Owanto, Detail of La Jeune Fille à la Fleur (Flowers II) 2017 Photograph UV print on aluminium with cold porcelain flower 288 x 200 cm *From the Permanent collection of the Zeitz Museum of Contemporary Art Africa Courtesy of Owanto Studio

One Thousand Voices, an immersive sound installation by the multi-cultural Gabonese artist Owanto, will be exhibited at The Zeitz Museum of Contemporary Art Africa (Zeitz MOCAA), February 6th 2019, for the International Day of Zero Tolerance for Female Genital Mutilation.

One Thousand Voices is a collection of audio testimonies from Female Genital Mutilation/Cutting survivors (FMG/C). Using various languages, some speaking anonymously, most testifying openly, this installation projects sounds and stories of survival and strength derived from cutting. The voices weave together to create one collective story. This ensemble brings to light the complex issues surrounding FGM/C. The mélange of voices, accents, and languages emerge from 27 countries in Africa, parts of the Middle East, Asia, and the ever-growing diaspora, and tackle the very taboos that often leave others silent.

The piece is composed like a symphony —voices are recorded on a smartphone and sent via WhatsApp– with several movements, elements and choruses.
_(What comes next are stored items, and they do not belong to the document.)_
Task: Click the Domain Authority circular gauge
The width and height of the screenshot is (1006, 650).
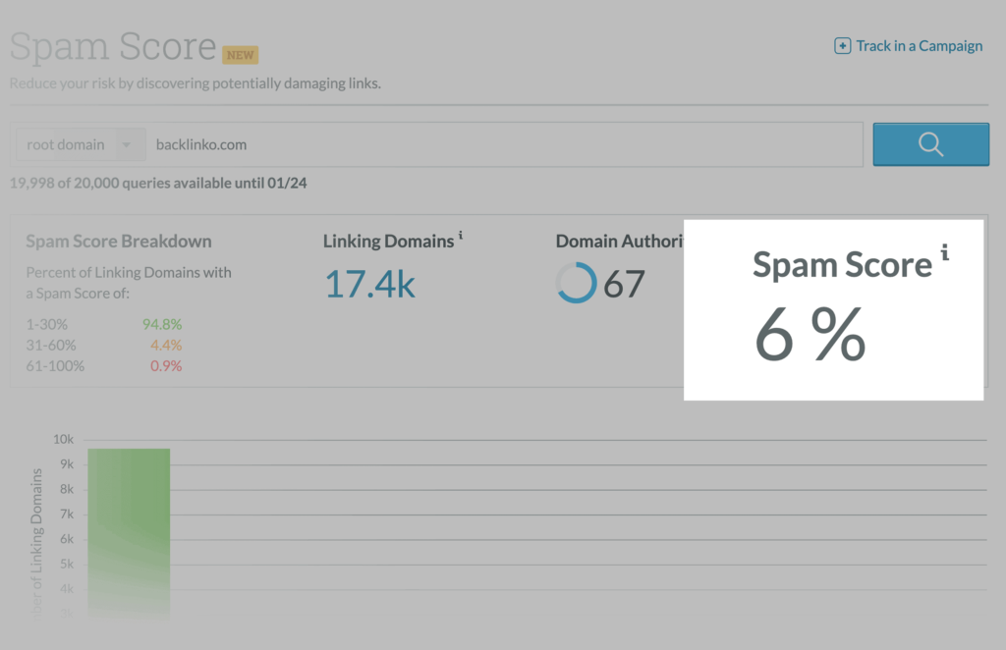Action: click(x=576, y=284)
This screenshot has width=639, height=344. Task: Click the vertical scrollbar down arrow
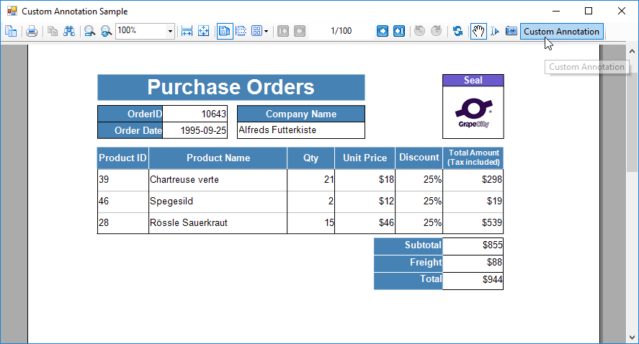click(x=632, y=338)
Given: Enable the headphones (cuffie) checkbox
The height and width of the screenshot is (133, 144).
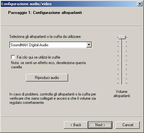Looking at the screenshot, I should (x=13, y=57).
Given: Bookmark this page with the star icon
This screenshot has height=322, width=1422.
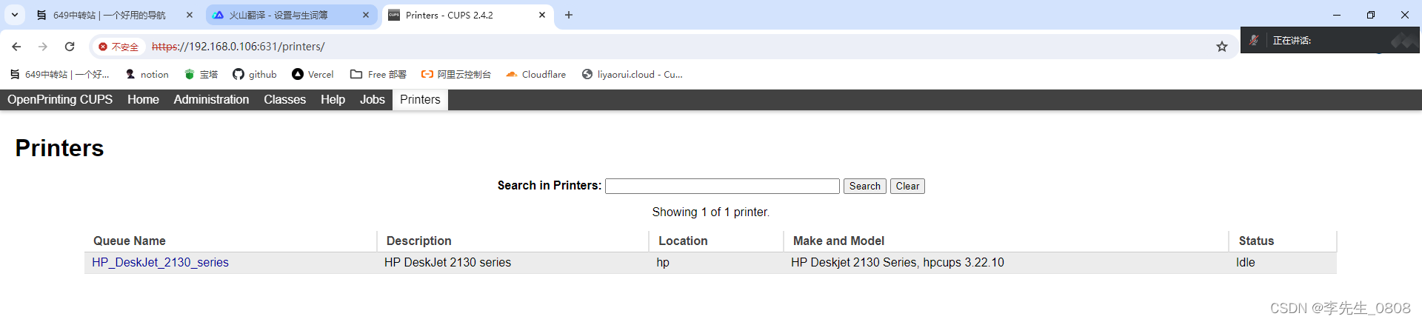Looking at the screenshot, I should pos(1221,47).
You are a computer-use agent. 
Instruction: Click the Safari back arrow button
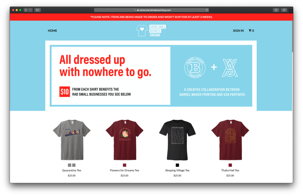click(x=26, y=10)
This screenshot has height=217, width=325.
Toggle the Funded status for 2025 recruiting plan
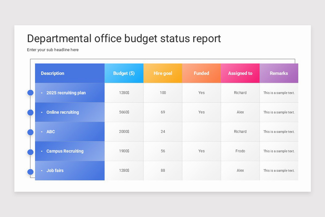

The monotonous crackling undertone of a broken record alludes to the coming of a new age – as said in the french idiom “change de disque!” which translates to “change the record!”.

In this exhibition Owanto creates a bridge between visual images (photographs) from the 1940s and sound images (audio testimonies) describing contemporary societies, because for the artist it is vital to weave the past with the present, the analogue with the digital, the artistic with the journalistic. While the flower poetically plays a healing role and attempts to metaphorically change the narrative in Flowers Series –from victims to heroines— the collective voice of women and girls united to say “no more” in One Thousand Voices breaks the silence and literally changes the narrative.

“It all started with found photographs of a female circumcision ceremony hidden in a forgotten drawer. One of these photographs, La Jeune Fille à La Fleur from Flower Series, now hangs on the wall of the second floor of the Zeitz MOCAA and is part of the permanent collection. It stands as a symbol for change. The second series One Thousand Voices, an immersive sound installation where survivors share their stories irrespective of geography, age, colour, religion, or culture, will be heard at The Zeitz Museum of Contemporary Art Africa, Cape Town, and The Museum of African Contemporary Art Al Maaden (MACAAL), Marrakech in February 2019. While the photographs are a point of departure for the exhibition at Zeitz MOCAA, MACAAL will be presenting the work in collaboration with reformed cutters who have abandoned the knife and who are now using the needle in a third series, Pardonne-Moi, to materialize the voices of survivors and to make amends.” – Owanto

 

Curated by Gcotyelwa Mashiqa and Sakhi Gcina, the exhibition highlights gender inequality and the politics surrounding a woman’s body. The collective voice of Female Genital Mutilation/Cutting (FGM/C) survivors reports on the magnitude of the practice, which emerges from patriarchal regimes, perpetuated by matriarcal societies, and questions where women and girls are heading globally in terms of their rights over their own bodies. It calls upon practicing communities to adopt an alternate celebration, an alternative rite of passage devoid of cutting.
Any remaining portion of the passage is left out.